5. Il ressort des pièces du dossier que, le 18 février 2020, M. D... ressortissant algérien, a épousé Mme B..., de même nationalité mais qui détient une carte de résident lui permettant de séjourner régulièrement en France et que, par une décision du 9 août 2021, le préfet des Bouches-du-Rhône a accordé à cette dernière une autorisation de regroupement familial au bénéfice de son mari. Si les intéressés contestent le fait que M. D... aurait envisagé au début de l'année 2019 de se marier à Marseille avec une ressortissante française, en revanche, ils ne remettent pas en cause le fait qu'il avait le projet de se marier au cours du mois de juillet 2019 à Reims avec une autre ressortissante française, rencontrée quelques mois auparavant. A cet égard, le ministre a indiqué en première instance, sans être contredit, que le couple qui projetait de se marier ne s'est pas présenté à la convocation qui leur a été adressée par la mairie de Reims pour une audition préalable faisant suite à un signalement de la police aux frontières. Par ailleurs, si Mme B... et M. D... apportent divers témoignages, des copies d'écran de messages échangés sur l'application " Messenger ", des copies de billets d'avion, ainsi que des certificats médicaux récents, ces justificatifs postérieurs à la décision contestée ne suffisent pas à démontrer la réalité de leur intention matrimoniale à la date de leur mariage, où à celle de leur demande de visa. Enfin, si les requérants font valoir que M. D... disposait d'un visa de court séjour à entrées multiples valable du 23 novembre 2015 au 22 novembre 2020, il est constant que ce document ne lui permettait pas de se rendre en France au-delà de cette date et ne lui offrait pas les mêmes avantages qu'un visa délivré au titre du regroupement familial. Dans ces conditions, au vu de l'ensemble de ces éléments, la commission de recours contre les décisions de refus de visa d'entrée en France n'a pas commis d'erreur d'appréciation en se fondant sur le motif, d'ordre public, tiré du caractère frauduleux de leur mariage pour refuser la délivrance du visa sollicité.
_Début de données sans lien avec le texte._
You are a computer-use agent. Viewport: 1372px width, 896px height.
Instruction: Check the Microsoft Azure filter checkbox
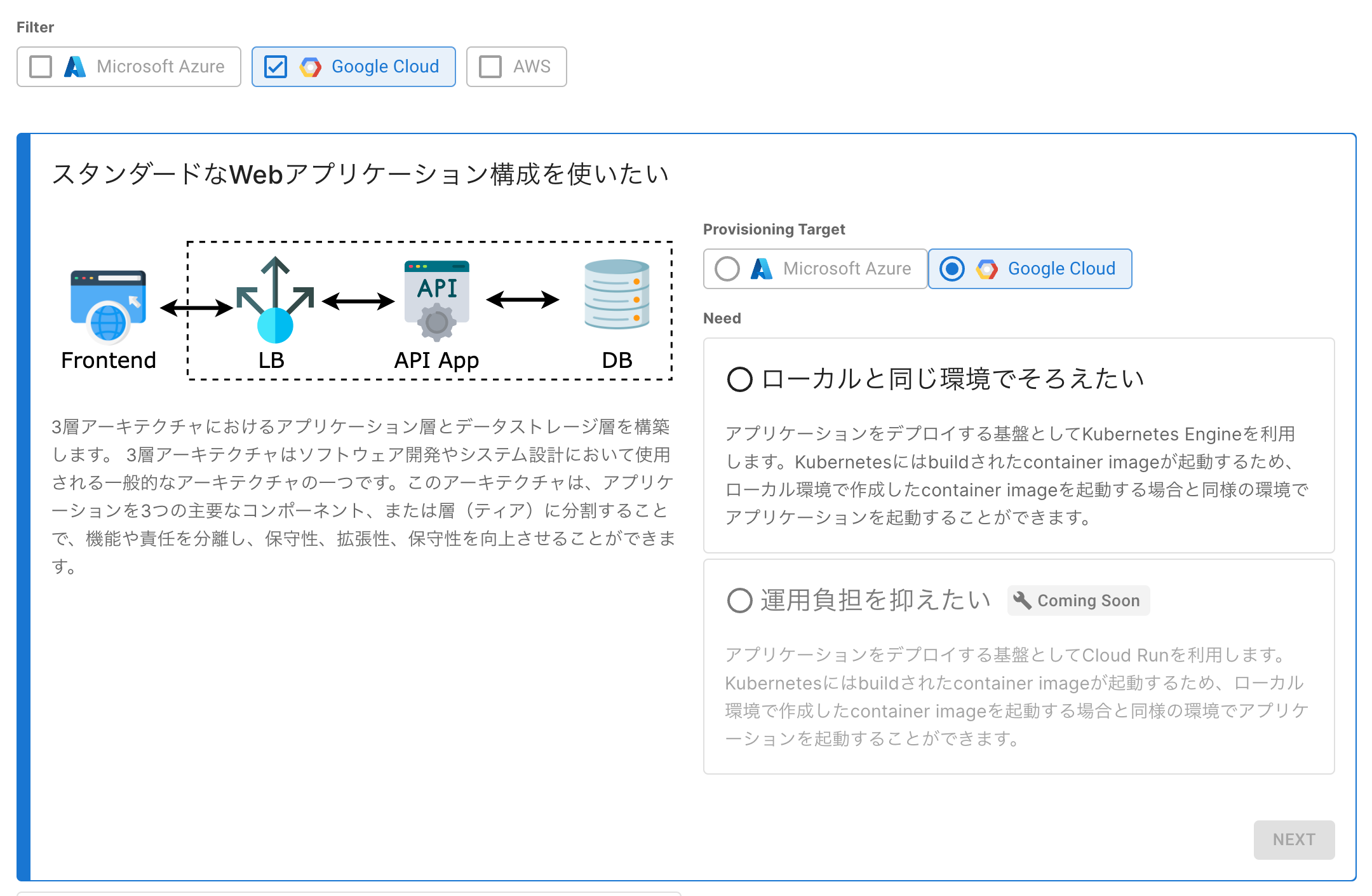[41, 67]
6. Compte tenu de ce qui vient d'être dit au point 5, la décision contestée n'a pas porté une atteinte disproportionnée au droit de Mme B... et M. D... au respect de leur vie privée et familiale garanti par l'article 8 de la convention européenne de sauvegarde des droits de l'homme et des libertés fondamentales.
7. Il résulte de ce qui précède que Mme B... et M. D... ne sont pas fondés à soutenir que c'est à tort que, par le jugement attaqué, le tribunal administratif de Nantes a rejeté leur demande.
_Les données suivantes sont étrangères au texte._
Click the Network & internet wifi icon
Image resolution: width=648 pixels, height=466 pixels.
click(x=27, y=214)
Sur le surplus des conclusions :
8. Les conclusions aux fins d'injonction présentées par les requérants et celles tendant au bénéfice des dispositions des articles L. 761-1 du code de justice administrative et 37 de la loi du 10 juillet 1991 doivent être rejetées par voie de conséquence du rejet de leurs conclusions principales.
DÉCIDE :
Article 1er : La requête de Mme B... et M. D... est rejetée.
Article 2 : Le présent arrêt sera notifié à Mme A... B... et M. C... D... et au ministre de l'intérieur et des outre-mer.
Délibéré après l'audience du 31 mai 2024 à laquelle siégeaient :
- M. Gaspon, président de chambre,
- M. Coiffet, président-assesseur,
- Mme Gélard, première conseillère.
Rendu public par mise à disposition au greffe, le 18 juin 2024.
La rapporteure,
V. GELARDLe président,
O. GASPON
La greffière,
C. VILLEROT
La République mande et ordonne au ministre de l'intérieur et des outre-mer en ce qui le concerne, et à tous commissaires de justice à ce requis en ce qui concerne les voies de droit commun contre les parties privées, de pourvoir à l'exécution de la présente décision.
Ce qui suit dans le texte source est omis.